Docparser offers many different ways of extracting data from your PDF documents. Depending on your specific use-case, different approaches can be applied to get the data you are looking for.
The most straight forward way to extract data from your documents is to leverage position based extraction rules. Position based parsing rules are a great fit if your data is located at the exact same position within your document all the time. For example a reference number in the document header.
If your data is however located at variable positions inside your document, one of the following approaches might be right for you:
Extract data with anchor keywords
One common approach is to rely on anchor keywords inside your document. The idea behind this approach is simple: First, you define a specific keyword which is located near to the actual data which you want to extract. In a second step you then define where your data is located relative to your keyword.
For example, you know that somewhere in your document is a line which reads "Reference Number: #1234567". In this case, the phrase "Reference Number:" is the anchor keyword and "#1234567" would be the data field you want to extract.
An easy way to get started with this method is to use the parsing rule preset "Text Variable Position" as shown in the screenshots below. This parsing rule template will first return the entire text of your document. You can then use multiple text filters to boil down the original text until you are left with a specific data field.
You can for example add filters like 'Set start after ', 'Set End to next blank line', 'Remove empty lines', ... Combining two filters should get you already close to the data you are after.
1/ Choose the preset "Text Variable Position"
2/ Set the start position to "Text Match: after"
3/ Set the end position and refine results
Extract data based on patterns
In case the anchor keyword method described above is not an option, you can also try to extract your data based on "how the data looks like". The method of pattern based extraction works well if you are after specific data fields, such as dates in a specific format, reference numbers, email addresses etc.
Docparser comes with a variety of parsing rule presets which can extract data points following a specific format or pattern. Some of our pattern based parsing rule templates are for example:
- Date Extraction
- Number Extraction
- Product Numbers Extraction
- Tax ID Extraction
- Phone Number Extraction
- Regular Expressions
- ...
All of these filters let you define an approximate area of your document where you expect the data to reside. In a second step, the extracted text is boiled down to the data field you are after. The example below shows our tracking number extraction tool.

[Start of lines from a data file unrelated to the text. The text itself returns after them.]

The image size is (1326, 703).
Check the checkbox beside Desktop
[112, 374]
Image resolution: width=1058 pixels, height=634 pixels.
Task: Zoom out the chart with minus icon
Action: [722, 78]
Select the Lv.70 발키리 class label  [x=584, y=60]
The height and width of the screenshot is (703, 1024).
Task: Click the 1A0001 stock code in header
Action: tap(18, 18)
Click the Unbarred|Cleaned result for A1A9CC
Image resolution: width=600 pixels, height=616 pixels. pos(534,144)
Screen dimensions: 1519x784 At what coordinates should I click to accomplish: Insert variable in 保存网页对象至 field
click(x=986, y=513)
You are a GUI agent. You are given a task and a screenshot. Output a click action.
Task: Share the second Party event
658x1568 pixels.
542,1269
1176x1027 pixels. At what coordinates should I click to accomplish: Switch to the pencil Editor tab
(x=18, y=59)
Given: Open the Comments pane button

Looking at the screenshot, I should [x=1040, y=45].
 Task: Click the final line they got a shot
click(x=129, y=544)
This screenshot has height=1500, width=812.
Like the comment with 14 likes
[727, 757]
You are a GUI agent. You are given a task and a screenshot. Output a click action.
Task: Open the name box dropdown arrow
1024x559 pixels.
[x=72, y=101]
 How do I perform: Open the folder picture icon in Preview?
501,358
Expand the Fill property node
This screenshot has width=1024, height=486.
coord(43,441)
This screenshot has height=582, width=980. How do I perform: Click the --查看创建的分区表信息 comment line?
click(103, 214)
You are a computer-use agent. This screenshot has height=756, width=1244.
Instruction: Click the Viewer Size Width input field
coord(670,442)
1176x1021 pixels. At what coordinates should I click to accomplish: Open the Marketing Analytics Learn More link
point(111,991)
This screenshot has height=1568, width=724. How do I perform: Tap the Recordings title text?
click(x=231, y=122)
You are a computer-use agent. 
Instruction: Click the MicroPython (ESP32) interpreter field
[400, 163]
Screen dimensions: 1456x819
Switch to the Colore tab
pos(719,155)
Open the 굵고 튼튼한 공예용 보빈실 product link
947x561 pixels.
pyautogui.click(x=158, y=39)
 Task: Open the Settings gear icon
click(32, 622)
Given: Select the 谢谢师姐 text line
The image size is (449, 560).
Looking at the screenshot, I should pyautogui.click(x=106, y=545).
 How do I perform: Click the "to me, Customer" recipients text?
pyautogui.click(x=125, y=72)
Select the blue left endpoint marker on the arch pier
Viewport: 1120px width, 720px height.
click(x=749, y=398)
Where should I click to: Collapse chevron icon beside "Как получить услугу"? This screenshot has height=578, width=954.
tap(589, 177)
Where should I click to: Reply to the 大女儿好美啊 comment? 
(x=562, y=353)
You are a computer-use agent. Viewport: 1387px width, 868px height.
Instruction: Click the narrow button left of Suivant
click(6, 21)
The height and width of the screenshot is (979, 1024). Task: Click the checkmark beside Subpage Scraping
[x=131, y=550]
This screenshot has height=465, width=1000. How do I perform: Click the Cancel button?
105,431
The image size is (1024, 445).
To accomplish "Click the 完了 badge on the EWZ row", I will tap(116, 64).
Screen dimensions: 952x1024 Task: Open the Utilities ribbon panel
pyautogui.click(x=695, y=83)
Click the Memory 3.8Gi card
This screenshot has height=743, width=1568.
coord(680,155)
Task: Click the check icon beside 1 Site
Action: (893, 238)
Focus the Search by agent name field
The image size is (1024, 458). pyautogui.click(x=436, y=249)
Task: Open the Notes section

1/ Define the approximate location of the data
2/ Extract the data with pattern based filters
What to do if you all documents look entirely different?
We recommend to create one Document Parser for each layout. For example if you have 20 different vendors sending you 20 different types of PDF documents, you should create 20 Document Parsers. Each Document Parser holds a set of parsing rules tailored to a specific document layout. This is front loaded work, but will save you hours of time in the long run, as the new invoices you receive will fit a parser already created. When the data is in the same place, just a different layout, you would use either "Table Rows" or "Text Fixed Position" parsing rules to get started.